17/08/2022

Nel 2021, in un contesto di violenze ed aggressioni ai diritti degli indios, sono drammaticamente aumentate le invasioni nei loro territori tradizionali

L’annuale Rapporto del Cimi ritrae l’aggravarsi delle violenze contro i popoli indigeni brasiliani, in modo particolare attraverso attacchi ai loro diritti costituzionali e lo smantellamento degli organi di controllo ed assistenziali istituiti per tutelarli

L’annuale Rapporto del Cimi ritrae l’aggravarsi delle violenze contro i popoli indigeni brasiliani, in modo particolare attraverso attacchi ai loro diritti costituzionali e lo smantellamento degli organi di controllo ed assistenziali istituiti per tutelarli.

Il 2021 è stato segnato dall’aumento e dalla drammatica intensificazione di violenze e violazioni contro i popoli nativi. L’aumento di invasioni ed aggressioni contro comunità, leaders indigeni e l’inasprimento dei conflitti sono il riflesso concreto del clima istituzionale che vige nei loro confronti, inteso a cancellarne i diritti costituzionali. É ciò che descrive il Rapporto sulle Violenze Contro i Popoli Indigeni del Brasile – dati del 2021, l’annuale pubblicazione del Consiglio Indigenista Missionario (Cimi).

Nel terzo anno del suo mandato, il governo di Jair Bolsonaro ha mantenuto fede all’impegno di bloccare le demarcazioni delle aree indigene e di omettere drasticamente la protezione delle aree già legalmente riconosciute. Se, dal punto di vista della politica indigenista ufficiale, questa scelta è stata in continuità con i due anni precedenti, dal punto di vista dei popoli indigeni ciò ha rappresentato l’aggravarsi di uno scenario già fortemente violento e catastrofico.

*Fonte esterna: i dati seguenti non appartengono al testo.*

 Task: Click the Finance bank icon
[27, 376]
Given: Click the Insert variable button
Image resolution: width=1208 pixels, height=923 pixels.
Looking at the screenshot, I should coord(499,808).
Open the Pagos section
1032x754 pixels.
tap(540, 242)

La conseguenza di tali scelte politiche per il sesto anno consecutivo ha provocato l’aumento dei casi di “invasioni delle aeree – per saccheggio possessivo: occupazione abusiva di territori poi sottoposti a lottizzazione e vendita -, sfruttamento illegale delle risorse e danni al patrimonio”. Nel 2021 il Cimi ha segnalato 305 casi di invasione, che hanno interessato 226 Aree Indigene (AI) sparse in 22 Stati della Federazione.

Nel 2020, 263 casi di invasione avevano coinvolto 201 aree in 19 Stati. La quantità di casi registrati nel 2021 è quasi triplicata rispetto ai dati registrati nel 2018, che aveva contato 109 casi.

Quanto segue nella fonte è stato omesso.